生コンのJIS取り消しが、先月下旬に相次いで発覚した。
8月23日、(株)高森生コンクリート(本社:熊本県阿蘇郡)が、24日には(有)玉川屋建材 生コン部(本社:神奈川県川崎市)がそれぞれ、経済産業省からJISの取り消しが下された。日本工業規格に規定される一部の検査を行なっていなかったというのが、取り消しの理由である。
高森生コンクリートの取り消しについて九州経済産業局は、「出荷時に必要な強度や塩化物含有量などの検査をしないままJISマークを付けて生コン約13,000m3を出荷・販売。町道や住宅の基礎など約60件の工事に使用された。最長では、2009年9月の出荷分にさかのぼる」とコメント。原因は、「同社の検査担当が、体調を崩したことで長期休業となった。そのため検査する人員が補填できず、検査出来なかった」とのことである。

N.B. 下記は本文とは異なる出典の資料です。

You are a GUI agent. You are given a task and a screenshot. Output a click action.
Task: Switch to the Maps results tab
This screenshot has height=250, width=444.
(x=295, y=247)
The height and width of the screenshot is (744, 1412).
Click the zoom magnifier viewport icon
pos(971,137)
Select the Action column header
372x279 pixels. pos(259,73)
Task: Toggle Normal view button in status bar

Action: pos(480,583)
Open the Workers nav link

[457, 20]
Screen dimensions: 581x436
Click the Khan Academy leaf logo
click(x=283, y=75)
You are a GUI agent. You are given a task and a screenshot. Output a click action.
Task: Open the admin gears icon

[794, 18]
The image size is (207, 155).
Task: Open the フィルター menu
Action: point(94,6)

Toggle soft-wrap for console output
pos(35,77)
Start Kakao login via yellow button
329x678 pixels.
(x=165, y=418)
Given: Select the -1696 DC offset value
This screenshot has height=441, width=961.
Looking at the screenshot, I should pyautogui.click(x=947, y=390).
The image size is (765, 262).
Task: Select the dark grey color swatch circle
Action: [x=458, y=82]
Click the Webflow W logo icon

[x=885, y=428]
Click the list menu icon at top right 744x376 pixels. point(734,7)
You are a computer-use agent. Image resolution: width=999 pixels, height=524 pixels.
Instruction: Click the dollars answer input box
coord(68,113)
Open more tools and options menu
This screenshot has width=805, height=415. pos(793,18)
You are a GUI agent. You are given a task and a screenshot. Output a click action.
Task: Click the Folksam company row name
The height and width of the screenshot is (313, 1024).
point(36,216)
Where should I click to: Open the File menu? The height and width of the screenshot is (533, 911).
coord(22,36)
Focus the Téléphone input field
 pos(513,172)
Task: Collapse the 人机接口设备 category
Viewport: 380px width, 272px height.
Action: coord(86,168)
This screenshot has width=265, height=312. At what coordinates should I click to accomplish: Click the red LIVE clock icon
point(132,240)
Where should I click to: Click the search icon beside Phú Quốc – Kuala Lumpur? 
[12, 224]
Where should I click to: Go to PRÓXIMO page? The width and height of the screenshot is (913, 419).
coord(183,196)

今回の発覚は、抜き打ち検査での発覚である。組合や近隣で懇意にしている同業者に相談して、人員を補強・補填して貰えなかったのか。何らかの対策を講じて、品質管理の対処をすべきではなかったのではないか。
生コンの出荷の基本中の基本である品質検査を行なわないのは、明らかな手抜き。"人手不足"という理由があり悪意がないにせよ、品質に関して生コンは特に厳格で、業界としても比較的モラルが高いと評されている。ユーザーの厳しい目で常に見られ、チェックされていることを忘れないでいただきたい。